The rejoinder to all of this is that it is not inevitable. Unlike plants and animals, humans have free will and can detect the peril they face and make adjustments. On current form humans are not actually exercising their free will in a way that will stop their own extinction. In fact, we are more like detritivores who feast on dead organic matter (fossil fuels), and when fossil fuels go away, we may, too—just like the iconic detritivore algae we call pond scum. The scum proliferates covering much of the pond after spring rains wash dead matter into the water. By summer the scum is almost gone after it consumes practically all the detritus that had been washed into the water.
Are we smarter collectively than pond scum? So far the answer is no. Whether the four horsemen of the apocalypse turn out to be low genetic variation, declining sperm quality, habitat loss, and pandemic disease won't be known until it is too late. And, one observant paleontologist believes that it already is.
Kurt Cobb is a freelance writer and communications consultant who writes frequently about energy and environment.
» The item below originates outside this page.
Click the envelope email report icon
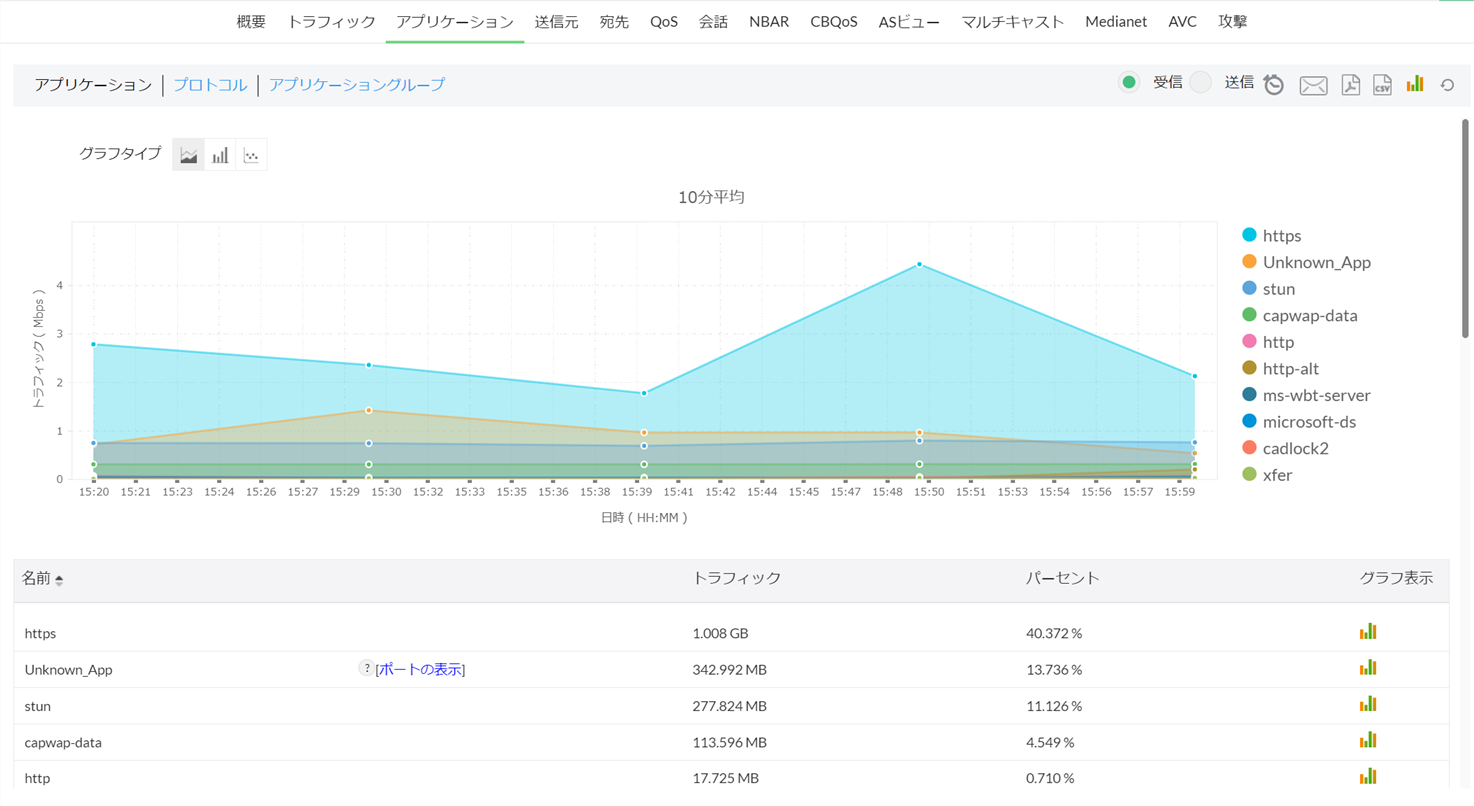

His work has appeared in The Christian Science Monitor, Resilience, Common Dreams, Naked Capitalism, Le Monde Diplomatique, Oilprice.com, OilVoice, TalkMarkets, Investing.com, Business Insider and many other places. He is the author of an oil-themed novel entitled Prelude and has a widely followed blog called Resource Insights. He can be contacted at kurtcobb2001@yahoo.com.
1 comment:
Masterfully written, Kurt. I am dismayed in how dishonest the media (virtually all outlets) continues to be on this subject. For example, the refusal to question "renewables", EVs, carbon capture, PVs, etc for their enormous sunk emission costs. Batteries have but a small fraction of the energy density of oil, but no worries, a 5T Ford F-150 will save the planet. Nobody ever questions this.